There are lots of inputs into reputation, and one of them for advocacy groups is most definitely funding and control. One need only look at SourceWatch to see that ownership and control is an important input into reputation. (Again, because of the propensity for cheap argument in some quarters: Citing to SourceWatch is not endorsement. I am pointing out a reality of participation in public debate.)
The properties of reputation are somewhat like the properties of physical assets. A machine that is not maintained will start to work less well over time or suffer catastrophic failure at some point. A reputation that is not maintained will slide or even collapse. Cato has ideological opponents who are constantly and often unfairly trying to tear down the organization’s repuation, mostly using proxies for substance such as funding and control. (It’s the easy way. Debating us on the merits is hard.)
It is not to endorse that I state the following: The Koch Brothers do not have the same reputation as Cato. The Center for American Progress puts out reports that call the Kochs “financiers of the radical right” while it joins with Cato and Cato scholars on issues like immigration, gay marriage, national security, and transparency. For whatever reason, while Cato has successfully cultivated the currency of legitimacy in Washington, D.C., the Kochs unfortunately have not. I believe they have tried, and the Kochs’ reputation in the public policy arena is undeserved in my opinion, but it is a reality. (Speaking of cheap argumentation, some have argued that the Cato side is buying into or fostering “lefty” arguments about the Kochs. There is very little evidence of this, and the proponents of that idea should put themselves to proof.)
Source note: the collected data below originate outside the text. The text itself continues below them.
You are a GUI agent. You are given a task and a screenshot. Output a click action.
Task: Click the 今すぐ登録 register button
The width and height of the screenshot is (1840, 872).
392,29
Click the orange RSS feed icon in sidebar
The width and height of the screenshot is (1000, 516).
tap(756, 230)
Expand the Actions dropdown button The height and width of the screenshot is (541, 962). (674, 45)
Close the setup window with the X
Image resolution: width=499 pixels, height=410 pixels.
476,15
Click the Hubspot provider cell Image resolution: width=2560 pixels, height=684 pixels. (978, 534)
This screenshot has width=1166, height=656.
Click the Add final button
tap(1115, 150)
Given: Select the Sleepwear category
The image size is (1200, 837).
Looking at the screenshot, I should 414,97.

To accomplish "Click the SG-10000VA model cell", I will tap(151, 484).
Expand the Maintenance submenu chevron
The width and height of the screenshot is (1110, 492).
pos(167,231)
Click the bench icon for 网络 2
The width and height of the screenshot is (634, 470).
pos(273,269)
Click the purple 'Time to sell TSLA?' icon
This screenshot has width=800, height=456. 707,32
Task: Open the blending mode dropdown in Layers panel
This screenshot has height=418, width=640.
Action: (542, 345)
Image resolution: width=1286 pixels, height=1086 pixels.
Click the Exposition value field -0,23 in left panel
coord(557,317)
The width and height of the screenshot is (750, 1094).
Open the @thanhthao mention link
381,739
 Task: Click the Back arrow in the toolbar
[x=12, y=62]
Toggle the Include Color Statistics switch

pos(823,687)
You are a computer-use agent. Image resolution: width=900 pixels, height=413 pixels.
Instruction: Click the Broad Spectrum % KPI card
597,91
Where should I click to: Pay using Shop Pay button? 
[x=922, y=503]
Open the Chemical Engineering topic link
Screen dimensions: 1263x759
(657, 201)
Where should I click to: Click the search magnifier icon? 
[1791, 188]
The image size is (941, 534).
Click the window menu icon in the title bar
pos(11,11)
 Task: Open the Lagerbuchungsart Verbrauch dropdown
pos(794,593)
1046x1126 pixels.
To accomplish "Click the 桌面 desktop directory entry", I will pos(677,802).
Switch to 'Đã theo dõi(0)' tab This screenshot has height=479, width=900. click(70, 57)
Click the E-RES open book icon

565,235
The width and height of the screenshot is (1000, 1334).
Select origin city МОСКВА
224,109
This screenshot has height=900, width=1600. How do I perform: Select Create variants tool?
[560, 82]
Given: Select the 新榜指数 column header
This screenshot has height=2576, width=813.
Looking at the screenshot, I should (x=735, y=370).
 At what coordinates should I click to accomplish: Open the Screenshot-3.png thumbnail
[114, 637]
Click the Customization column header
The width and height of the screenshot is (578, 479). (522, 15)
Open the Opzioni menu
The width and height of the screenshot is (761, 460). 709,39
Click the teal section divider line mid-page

A Koch takeover would affect the reputation of Cato. Such a thing generally wouldn’t happen with an industrial firm, but a change in corporate control of an advocacy group most definitely would affect its operations. A Koch takeover would degrade Cato’s reputation, its goodwill, and its value as a going concern. Cato would lose some measure of its ability to persuade. I don’t believe the Koch side fully considered this effect when it embarked on its current course of action.
This miscalculation permeates the Koch/Cato dispute. Jonathan Adler recognized it insightfully in the early going:
Even if one assumes that the Kochs have better ideas for how Cato should direct its resources, know more about how to advance individual liberty, and are correct that the Institute is too “ subject to the personal preferences of individual officers or directors,” any benefit from whatever changes they could make will be outweighed to the permanent damage to Cato’s reputation caused by turning it into a de facto Koch subsidiary.
I hear a counter-claim to this argument: Unfairness! Ed Crane pushed this idea! He pushed the idea of a ‘takeover’!
Maybe. Ed’s an interesting one. And if I’m not fired for something in this post (!), I’ll say more later about him. But “unfairness” is not an answer to the underlying point.
Think of that industrial machine. Without proper maintenance, it either degrades over time or seizes up. In the end, it doesn’t matter which. The enterprise can no longer produce what it did. I have a hard time blaming the person who built an enterprise over thirty-five years for hastening the discussion about whether his machine will run better in the next thirty-five years, or whether it will cough and sputter, potentially to grind to a halt.
I’ve focused on miscalculation on the Koch side rather than the Cato side. The cause of this is not simply Cato partisanship (which I fully admit to). I will explain the reason for focus on the Kochs in a future post—and why I think it is a product of more Koch-side miscalculation.